#### [Exercise data]
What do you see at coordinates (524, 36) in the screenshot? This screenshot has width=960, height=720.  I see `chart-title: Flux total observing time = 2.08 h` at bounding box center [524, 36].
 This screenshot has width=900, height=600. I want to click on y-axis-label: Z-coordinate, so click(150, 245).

---

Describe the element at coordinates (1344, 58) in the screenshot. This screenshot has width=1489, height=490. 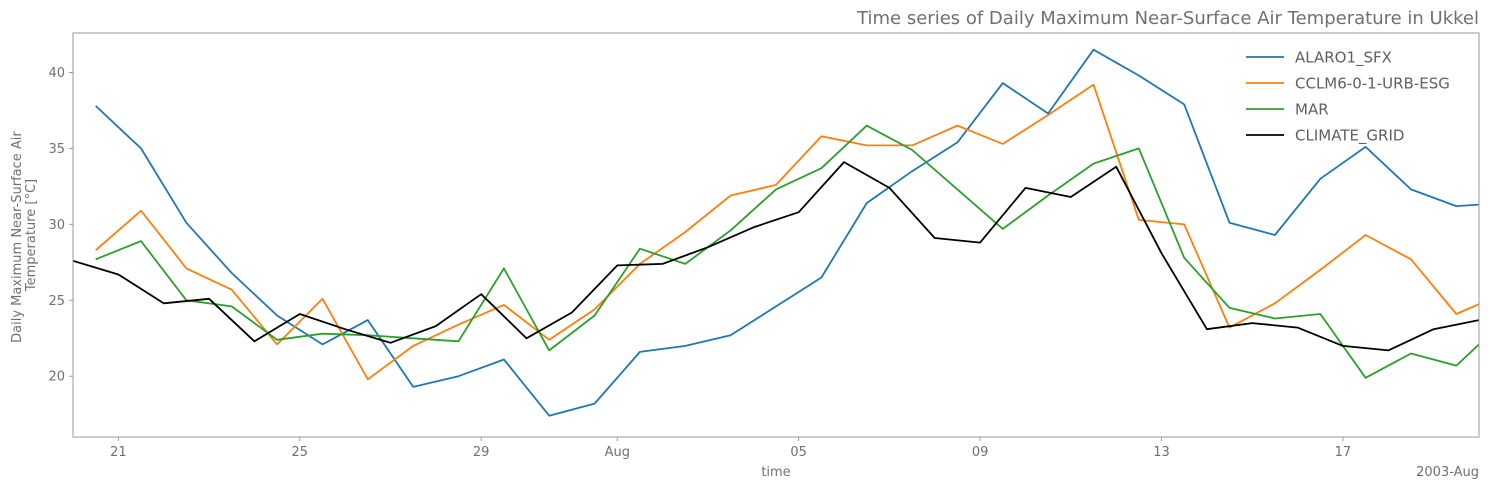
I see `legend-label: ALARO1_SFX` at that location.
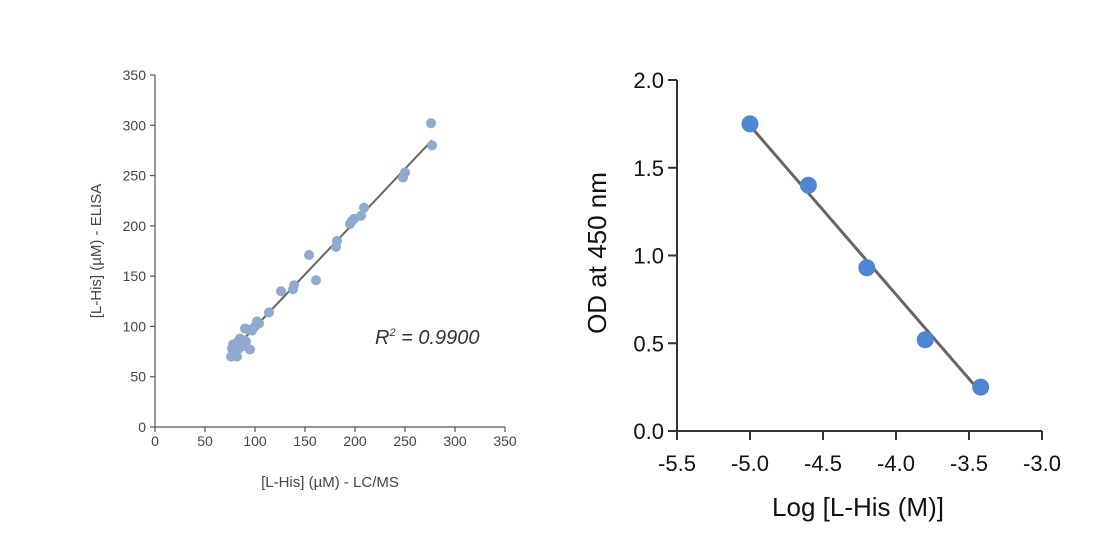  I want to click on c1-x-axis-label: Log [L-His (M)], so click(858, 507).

#### [Work to complete]
Rewrite the data from the line with "What do you" through the line with "This screenshot has width=900, height=600.", putting "position" in place of "coordinates" and keeping everything else the same.

#### [Solution]
What do you see at position (524, 36) in the screenshot? This screenshot has width=960, height=720.  I see `chart-title: Flux total observing time = 2.08 h` at bounding box center [524, 36].
 This screenshot has width=900, height=600. I want to click on y-axis-label: Z-coordinate, so click(150, 245).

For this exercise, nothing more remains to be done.